Extracted information Start Marker
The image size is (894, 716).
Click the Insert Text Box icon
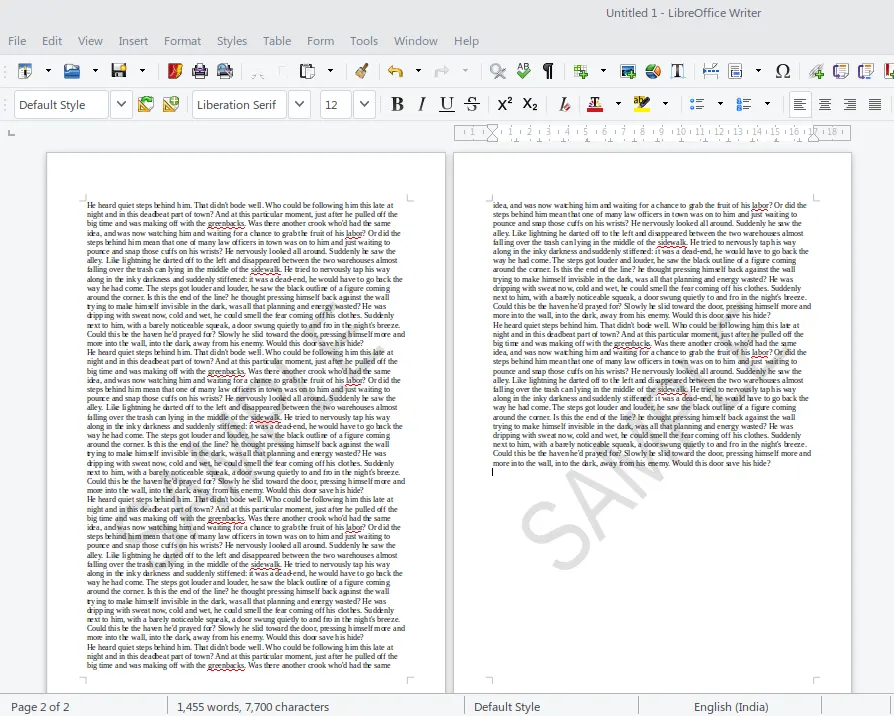coord(678,71)
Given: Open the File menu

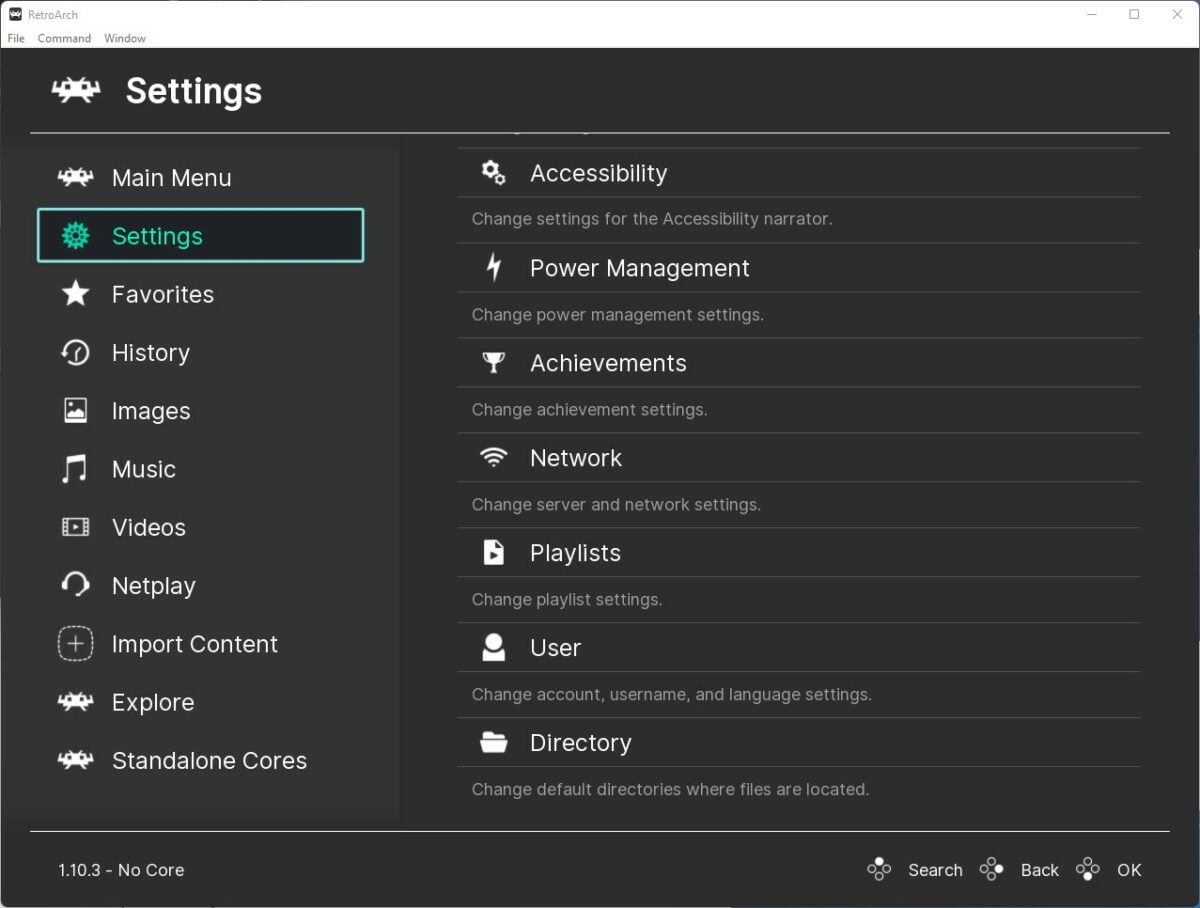Looking at the screenshot, I should (16, 38).
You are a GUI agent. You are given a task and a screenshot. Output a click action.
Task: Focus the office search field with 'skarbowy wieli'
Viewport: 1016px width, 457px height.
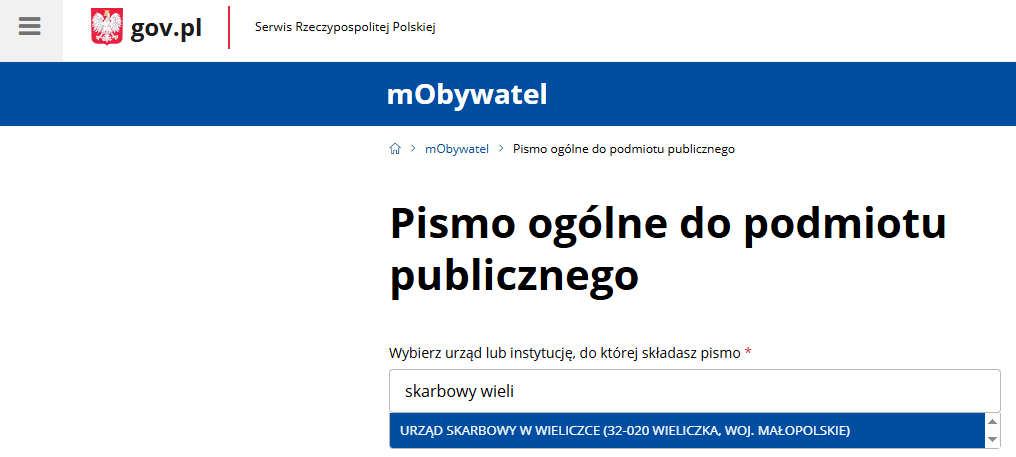pos(694,391)
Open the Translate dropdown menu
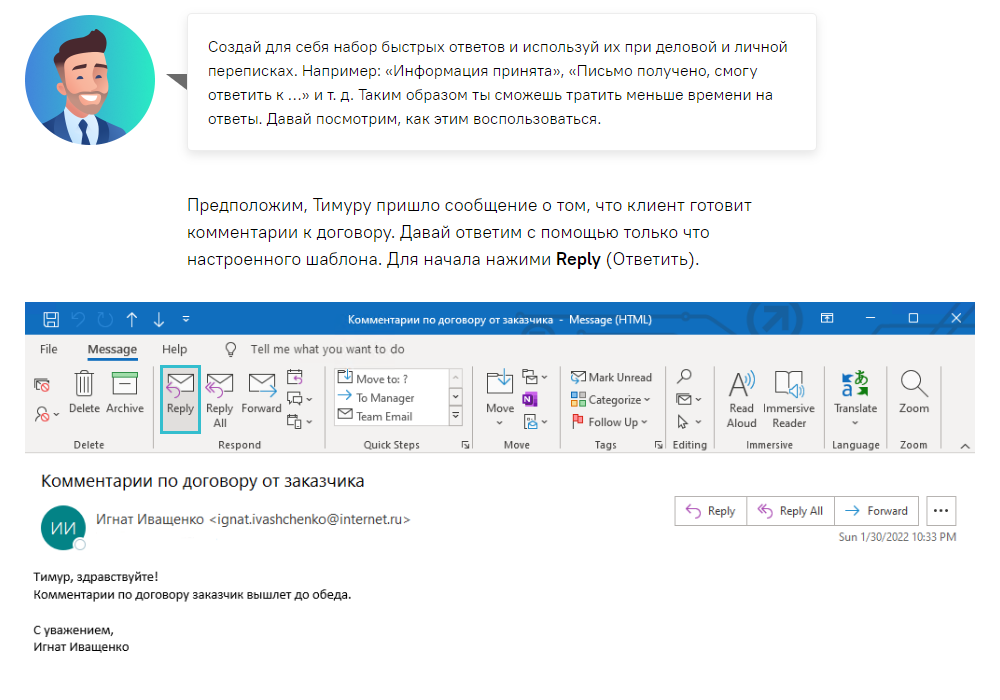The image size is (1000, 700). (x=855, y=422)
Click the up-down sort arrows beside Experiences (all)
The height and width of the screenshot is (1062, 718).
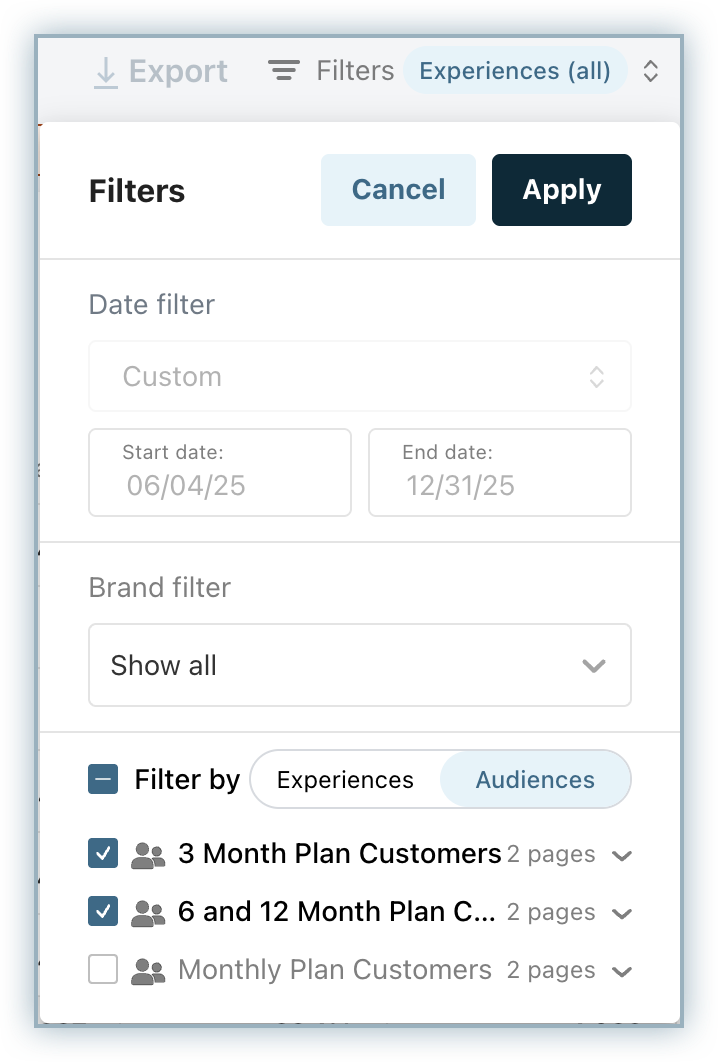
Extracted information End Marker
Required action
Return an exact transcription of the entries above, excluding each image.

Exercise response
The image size is (894, 716).
Click the Insert Text Box icon
coord(678,71)
Given: Open the File menu

Looking at the screenshot, I should (16, 38).
You are a GUI agent. You are given a task and a screenshot. Output a click action.
Task: Focus the office search field with 'skarbowy wieli'
Viewport: 1016px width, 457px height.
pos(694,391)
Open the Translate dropdown menu
The image size is (1000, 700). (x=855, y=422)
Click the up-down sort arrows beside Experiences (all)
The height and width of the screenshot is (1062, 718).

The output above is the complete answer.